Given problem | Could you copy, word for word, the entries from the line containing "The width and" through the end of the entries, including both ends, and leave out the pictures?

━━ Record extracts

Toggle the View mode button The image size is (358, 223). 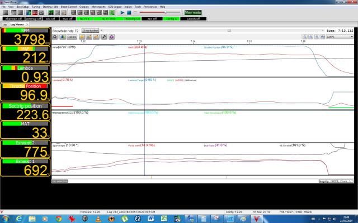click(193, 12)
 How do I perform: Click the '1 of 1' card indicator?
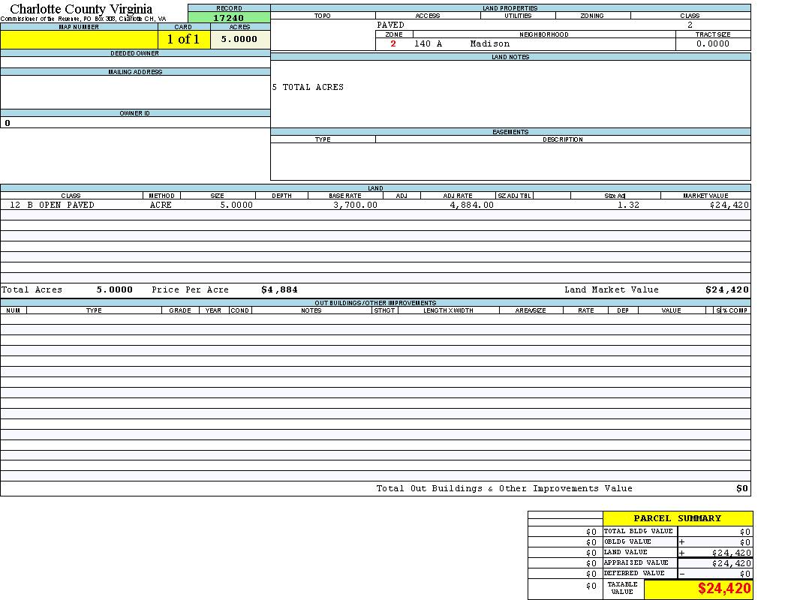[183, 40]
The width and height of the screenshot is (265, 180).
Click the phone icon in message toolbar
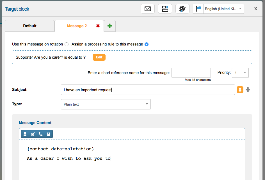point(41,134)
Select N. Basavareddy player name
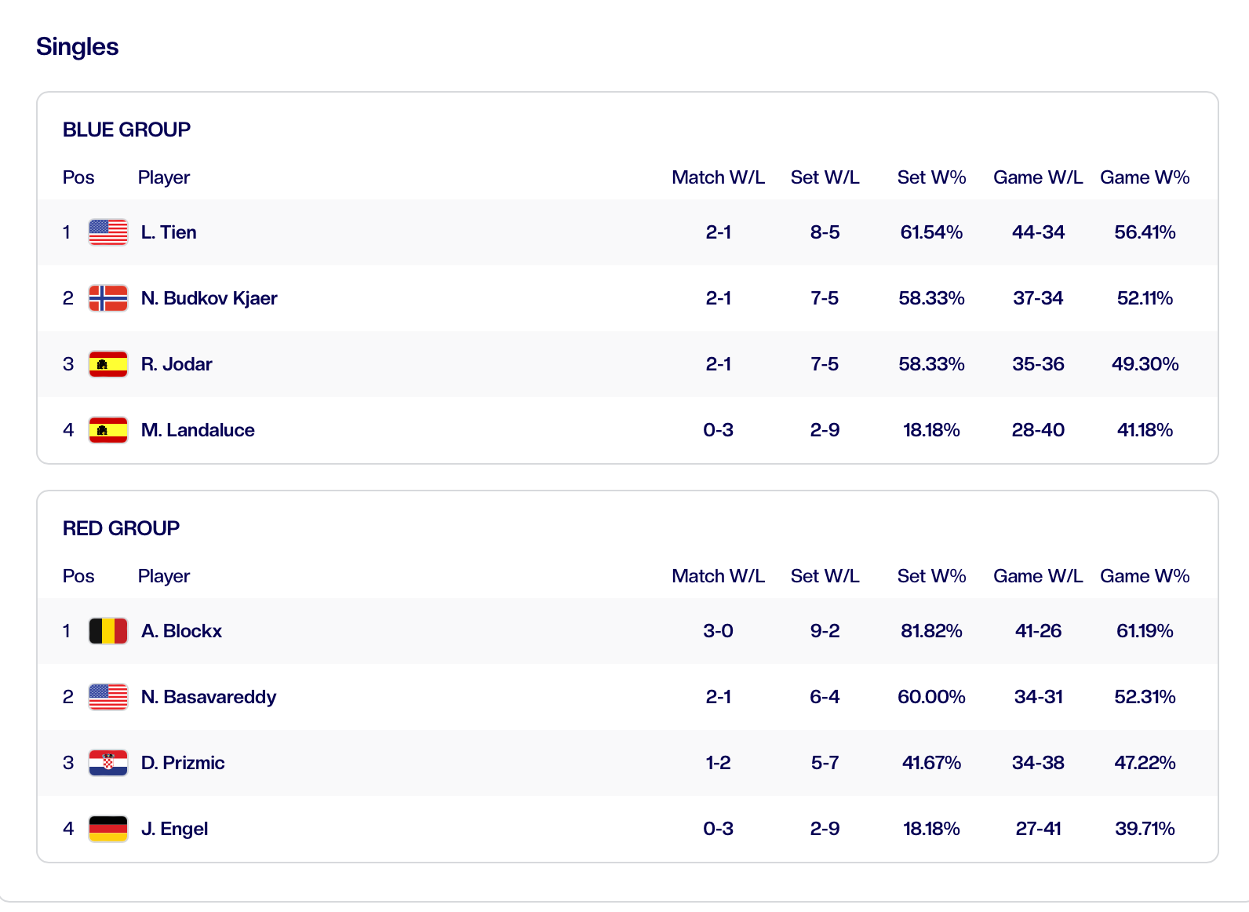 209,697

━━━━

Task result |
The width and height of the screenshot is (265, 180).
Click the phone icon in message toolbar
point(41,134)
Select N. Basavareddy player name
 209,697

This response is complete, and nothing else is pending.